# Pen Magazine



## rtjw (Feb 12, 2006)

Do you think we need a pen magazine totally devoted to handmade pens?


----------



## Ron in Drums PA (Feb 12, 2006)

I tried setting this up about 6 months ago. It fizzled.


----------



## Johnathan (Feb 12, 2006)

You need a couple more options for your poll. Yes, I think that a magazine devoted to the art of pen making would be an excellent thing to have. I'd like one each month and if it were only four times a year there is no way I'd pay $25.00 for it.[^]


----------



## Ron in Drums PA (Feb 12, 2006)

> _Originally posted by Johnathan_
> <br />You need a couple more options for your poll. Yes, I think that a magazine devoted to the art of pen making would be an excellent thing to have. I'd like one each month and if it were only four times a year there is no way I'd pay $25.00 for it.[^]

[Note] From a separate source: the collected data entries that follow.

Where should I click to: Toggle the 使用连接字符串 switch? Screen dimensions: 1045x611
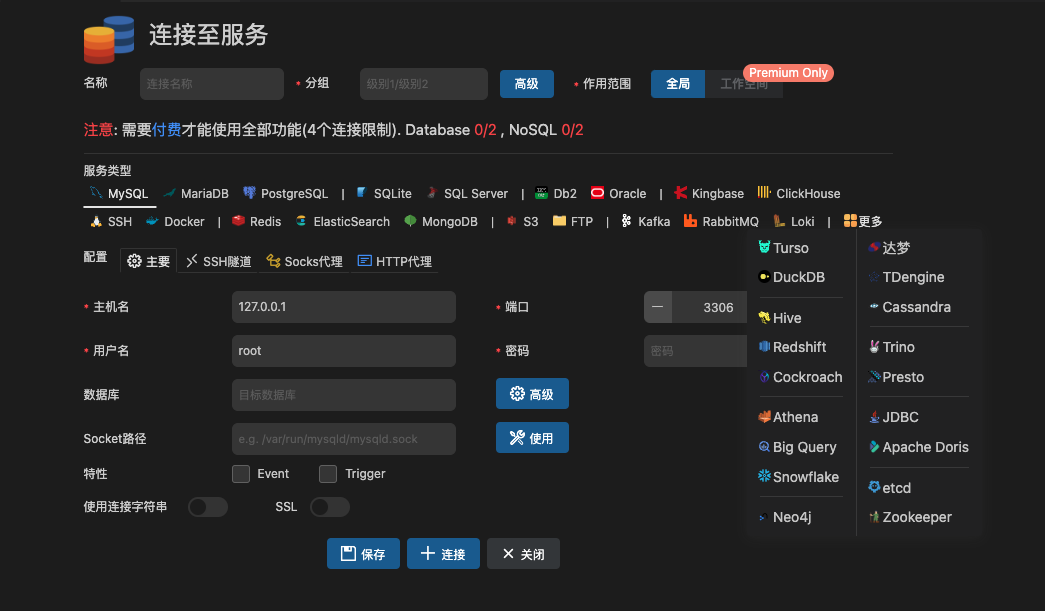pyautogui.click(x=207, y=507)
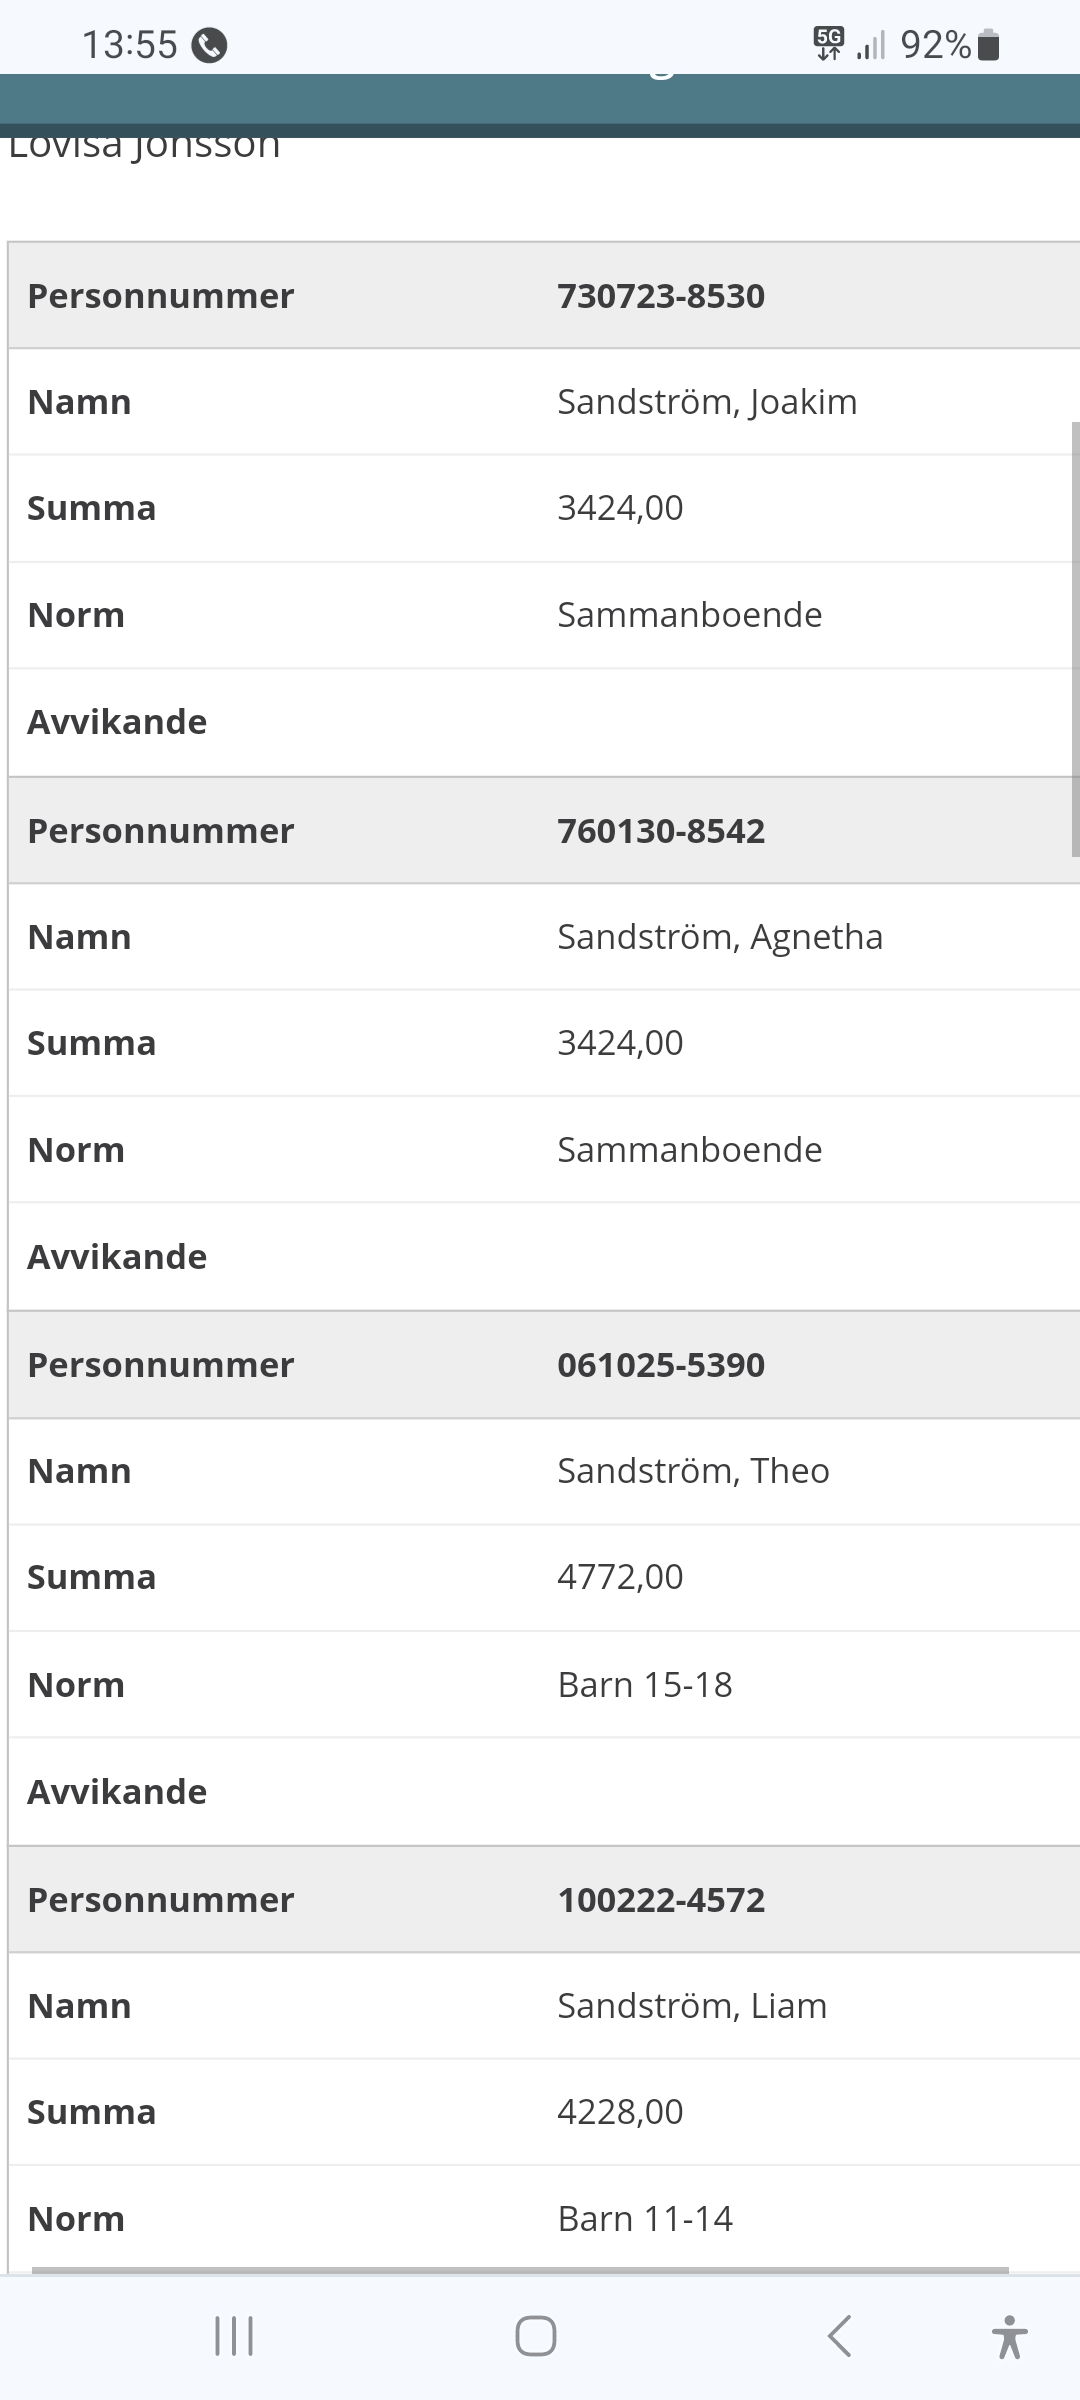Click the vertical scrollbar thumb
This screenshot has height=2400, width=1080.
pos(1075,640)
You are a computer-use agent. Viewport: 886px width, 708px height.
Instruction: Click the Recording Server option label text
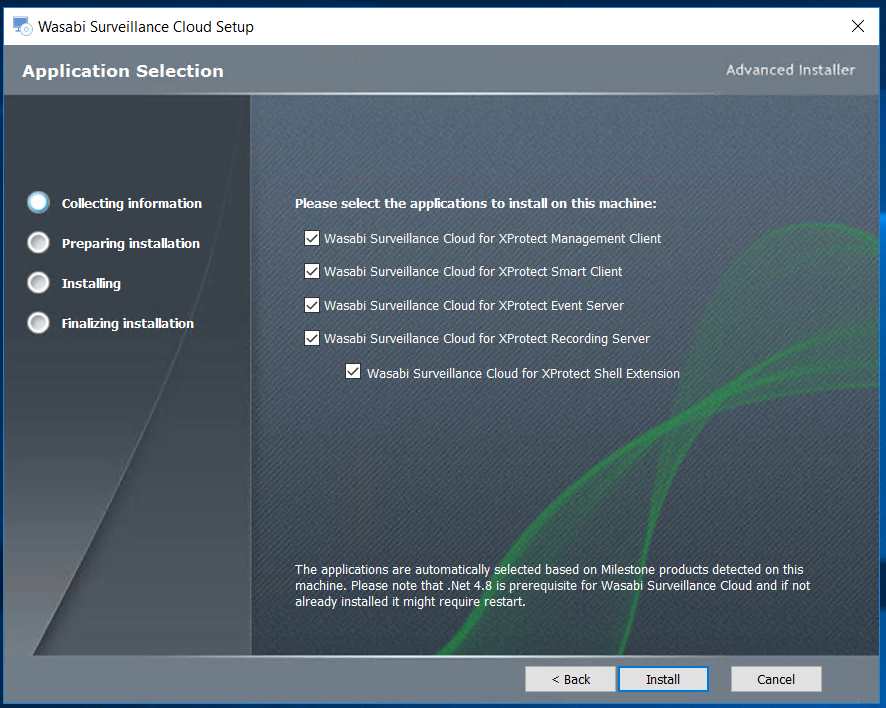pos(487,338)
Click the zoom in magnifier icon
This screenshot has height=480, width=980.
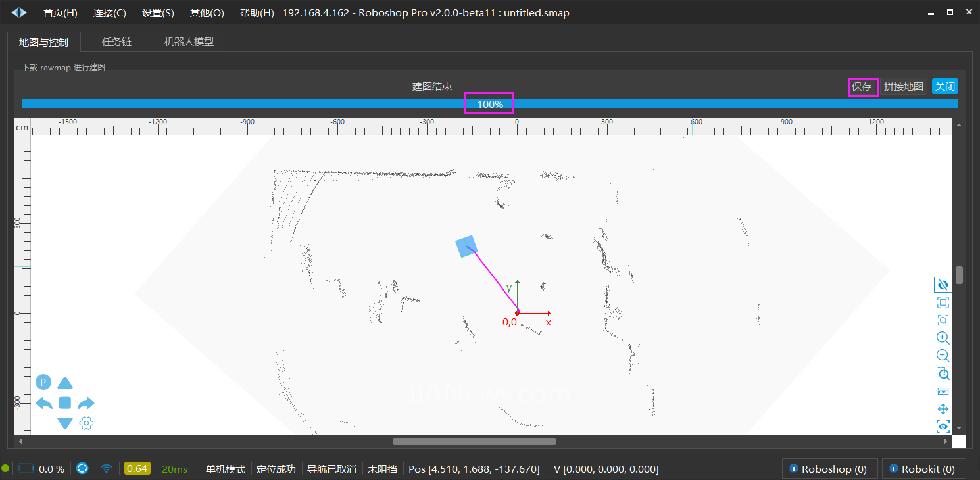pos(942,338)
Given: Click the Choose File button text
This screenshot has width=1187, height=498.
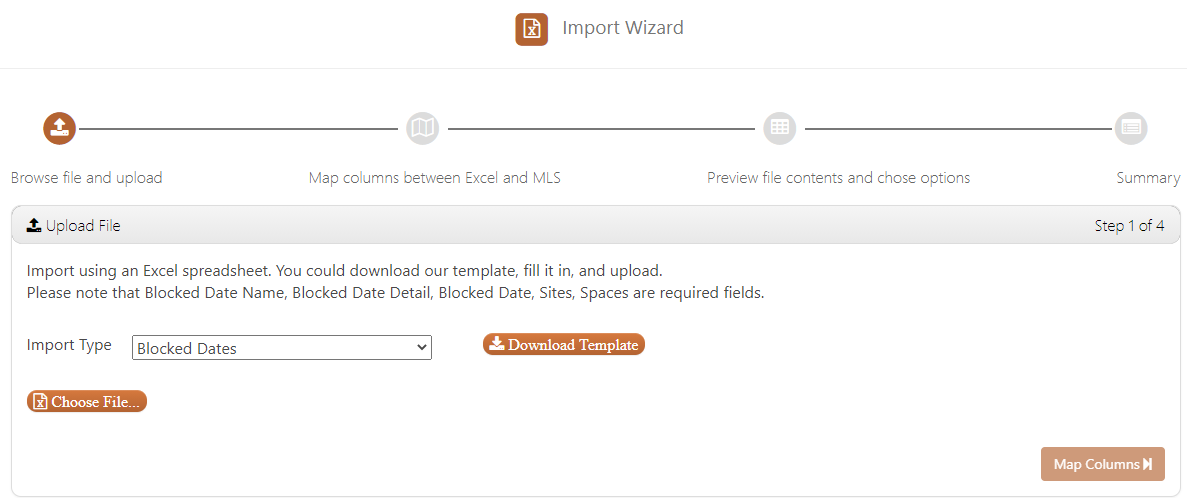Looking at the screenshot, I should (x=95, y=402).
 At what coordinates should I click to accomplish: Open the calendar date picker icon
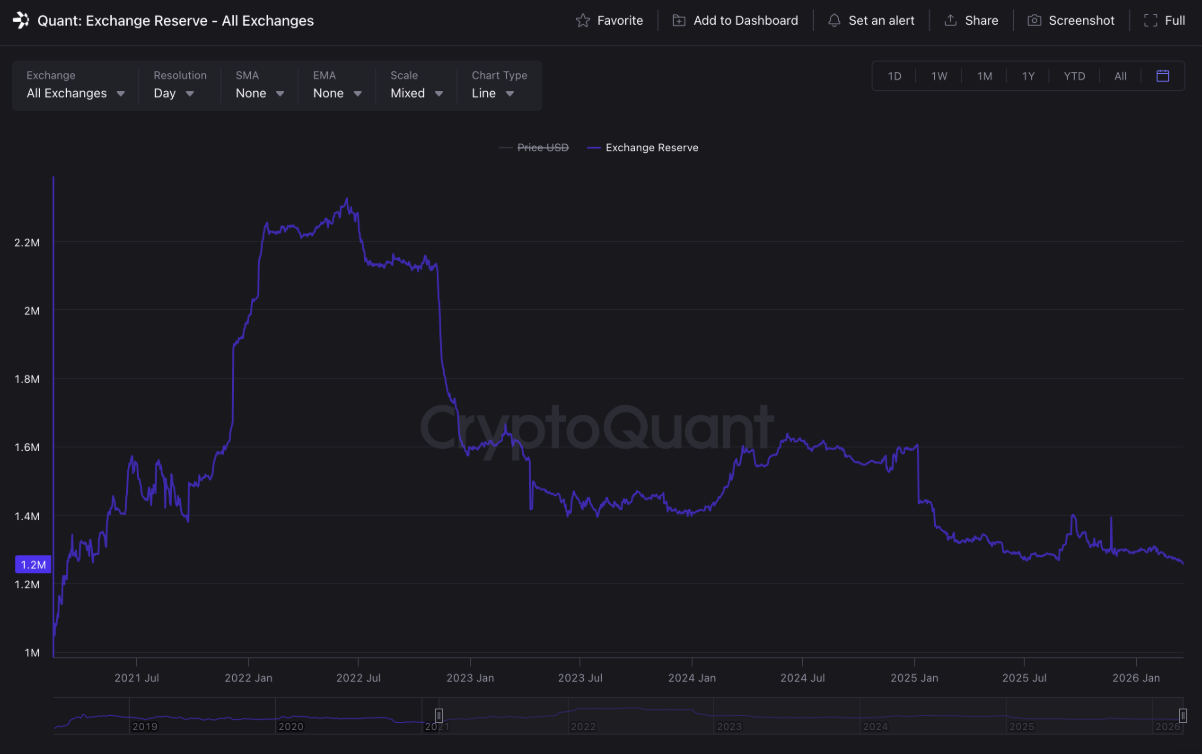[1163, 76]
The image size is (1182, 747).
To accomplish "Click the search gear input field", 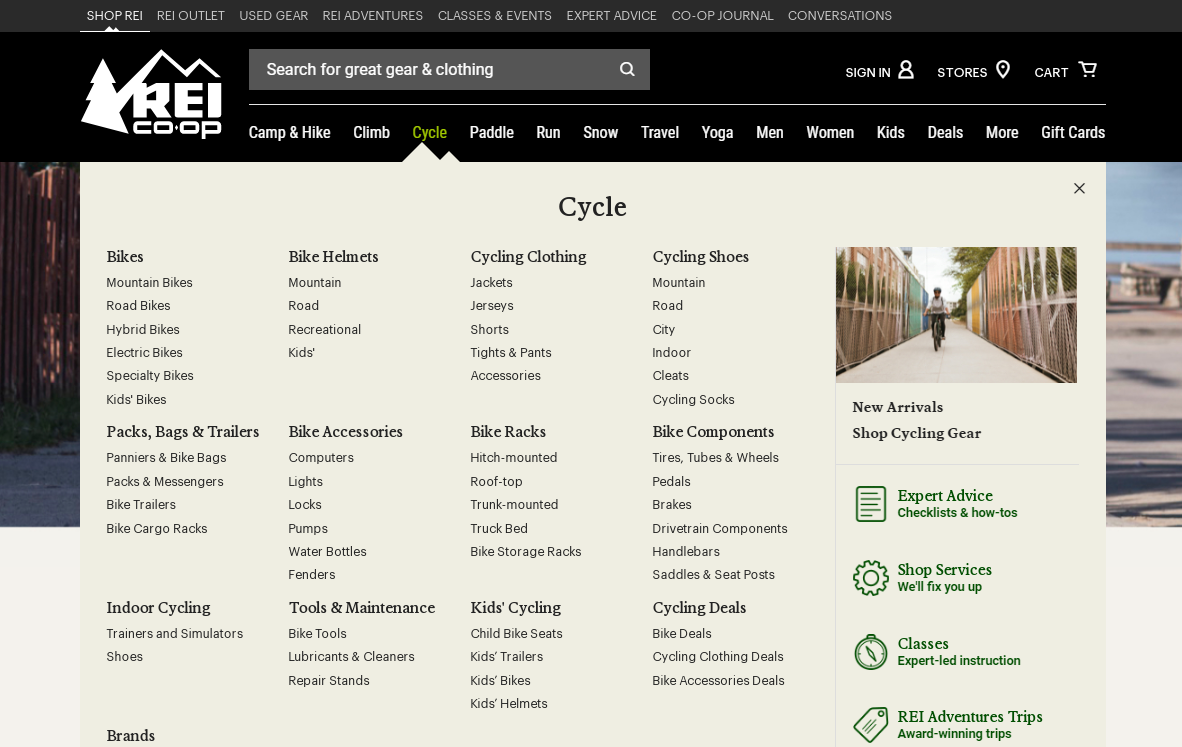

How much would you be willing to pay for 12 issues a year?


----------



## rtjw (Feb 12, 2006)

Ron, why did it fizzle. How many do you think would have to subscribe?


----------



## mrcook4570 (Feb 12, 2006)

I wouldn't subscribe in the beginning, but I would be willing to buy at least the first single copy, and if it contained quality material, I would then subscribe.


----------



## Randy_ (Feb 13, 2006)

I suspect that it would be very difficult, if not impossible, to come up with enough new, unique, and interesting material to support a monthly magazine.  In addition, I don't know what a magazine could give me that I am not already getting here and on the other pen forums??


----------



## wayneis (Feb 13, 2006)

I think that it's a good idea and if things work out I would toss twenty five bucks for a subscription.  Very few things start out great from the very beginning, I think that something like this will take a few issues to really kick it in gear.  I think that a magazine would do wonders to really get our craft up and going.  This is a way that so many others could learn, and get excited about pen turning.  The more publisity we can get the bigger the craft will grow.  I also am not worried about too many people getting involoved because not everyone is going to be a master pen turner.

Wayne


----------



## vick (Feb 13, 2006)

I am a cheap bastard so I would never pay that.  I get more ideas than I have time to use from the forum as it is.


----------



## mrcook4570 (Feb 13, 2006)

> _Originally posted by Randy__
> <br />I don't know what a magazine could give me that I am not already getting here and on the other pen forums??



Reading material while on the throne []


----------



## mick (Feb 13, 2006)

Stan,  thats what a laptop is for []


----------



## Randy_ (Feb 15, 2006)

> _Originally posted by mrcook4570_
> <br />
> 
> 
> ...



I'm already about three months behind.  My G/F accuses me of making "unnecessary" trips just to read.  If the backlog gets much larger, I may have to actually start doing that!!![][]


----------



## Johnathan (May 16, 2006)

> _Originally posted by Ron in Drums PA_
> <br />
> 
> 
> ...



Well, I get many magazines each month and at $25.00 per 4, that's $6.25 each! I don't think my TIME, or anything else for that matter, costs that much. 
I would like to see 12 issues a year. I think around $4.50 -$4.95 would be a good price. I really don't know what all is involved. How high a quality it is. If the thing is going to look more like a made-at-home newsletter, I would pay something like $2.00-$2.50 each. I hope this helps.


----------



## Rifleman1776 (May 16, 2006)

This feels like de je vous all over again. A magazine is not sustained by it's readers. Advertising is what pays. But advertisers pay based on the number of readers. As a percentage of the market, pen makers don't total enough people to make a statistical blip. I have started, or helped start, numerous publications over the years. A big given is that new ideas and contributions fizzle out quickly. Good material for a quartely magazine will be difficult to find. I believe that an annual publication would succeed as a viable entity. But more frequently than that and we (those of us here and at the other pen forums) would only be re-reading what we post daily. Without freshness there wouldn't be an audience. No audience, no advertising, no publication.


----------



## Jerryconn (May 16, 2006)

I agree with Frank. I think an Annual issue would be good, with the articles and instructions from that year plus these new "Behind the Lathe" articles as well as articles on things like Ammo pens, anything that was/is a hot topic (but only about pens) for the year would make for good articles, Fountain pen use & care, etc. But there would be a lot of work here getting the articles ready, layout, selling ad space, getting a printer, mailing, etc., etc, etc.


----------



## bobruth (Oct 6, 2006)

I am a newbe and would like to know how to put pictures of pens that I have made on the web site[]


----------



## Snazzypens (Oct 6, 2006)

I would enjoy one but I would never pay $25 that a lot pens that I can't turn
Toni


----------



## Randy_ (Oct 7, 2006)

> _Originally posted by bobruth_
> <br />I am a newbe and would like to know how to put pictures of pens that I have made on the web site[]



Wrong forum, friend.  This question should be posted in the "HELP USING THIS SITE" section.


----------



## GBusardo (Oct 7, 2006)

A once a year mag, like some suggested, would be a cool thing, if you can get someone to publish it.  A concern for me is, would it turnout to be a "Best of IAP"?


----------